Count the lines in the data below that contain the string "This", and reply with that number alone.

───── Input data

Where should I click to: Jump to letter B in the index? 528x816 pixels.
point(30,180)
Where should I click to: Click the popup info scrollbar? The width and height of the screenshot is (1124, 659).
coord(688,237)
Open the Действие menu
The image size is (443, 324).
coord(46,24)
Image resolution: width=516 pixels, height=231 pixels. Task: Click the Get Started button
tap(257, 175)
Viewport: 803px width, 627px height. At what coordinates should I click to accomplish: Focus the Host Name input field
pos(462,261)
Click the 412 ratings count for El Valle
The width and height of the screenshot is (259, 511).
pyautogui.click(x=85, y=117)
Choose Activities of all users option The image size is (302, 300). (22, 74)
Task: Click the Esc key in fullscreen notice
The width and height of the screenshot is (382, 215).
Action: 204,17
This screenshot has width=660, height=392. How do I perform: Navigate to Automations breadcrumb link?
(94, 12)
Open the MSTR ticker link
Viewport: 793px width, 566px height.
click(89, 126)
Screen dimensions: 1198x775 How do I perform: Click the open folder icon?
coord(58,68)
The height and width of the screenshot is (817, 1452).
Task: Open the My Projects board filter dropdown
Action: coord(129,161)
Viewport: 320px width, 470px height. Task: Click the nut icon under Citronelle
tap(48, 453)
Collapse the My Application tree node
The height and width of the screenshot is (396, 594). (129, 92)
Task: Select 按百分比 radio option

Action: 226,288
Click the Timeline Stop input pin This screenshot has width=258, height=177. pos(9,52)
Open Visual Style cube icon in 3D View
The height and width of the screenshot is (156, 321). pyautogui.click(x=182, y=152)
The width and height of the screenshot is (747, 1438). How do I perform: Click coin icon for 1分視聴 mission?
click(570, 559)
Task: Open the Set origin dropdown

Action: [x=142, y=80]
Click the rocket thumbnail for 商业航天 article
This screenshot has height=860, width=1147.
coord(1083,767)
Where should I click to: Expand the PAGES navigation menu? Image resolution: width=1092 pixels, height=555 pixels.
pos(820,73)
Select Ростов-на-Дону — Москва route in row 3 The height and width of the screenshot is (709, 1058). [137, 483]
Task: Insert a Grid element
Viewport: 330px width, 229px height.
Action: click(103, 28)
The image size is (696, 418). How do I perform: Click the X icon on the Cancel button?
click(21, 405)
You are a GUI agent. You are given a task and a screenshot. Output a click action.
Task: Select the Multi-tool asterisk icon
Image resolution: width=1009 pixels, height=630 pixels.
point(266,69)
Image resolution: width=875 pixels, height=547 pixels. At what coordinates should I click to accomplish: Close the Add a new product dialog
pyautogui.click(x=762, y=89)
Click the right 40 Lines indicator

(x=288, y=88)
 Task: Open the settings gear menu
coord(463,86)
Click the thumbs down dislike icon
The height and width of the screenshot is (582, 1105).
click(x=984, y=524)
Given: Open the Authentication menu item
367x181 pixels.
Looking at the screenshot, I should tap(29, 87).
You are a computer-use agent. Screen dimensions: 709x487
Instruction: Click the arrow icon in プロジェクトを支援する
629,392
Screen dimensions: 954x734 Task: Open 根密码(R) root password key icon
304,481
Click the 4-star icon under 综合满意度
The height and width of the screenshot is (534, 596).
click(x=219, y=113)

──────────

Output: 3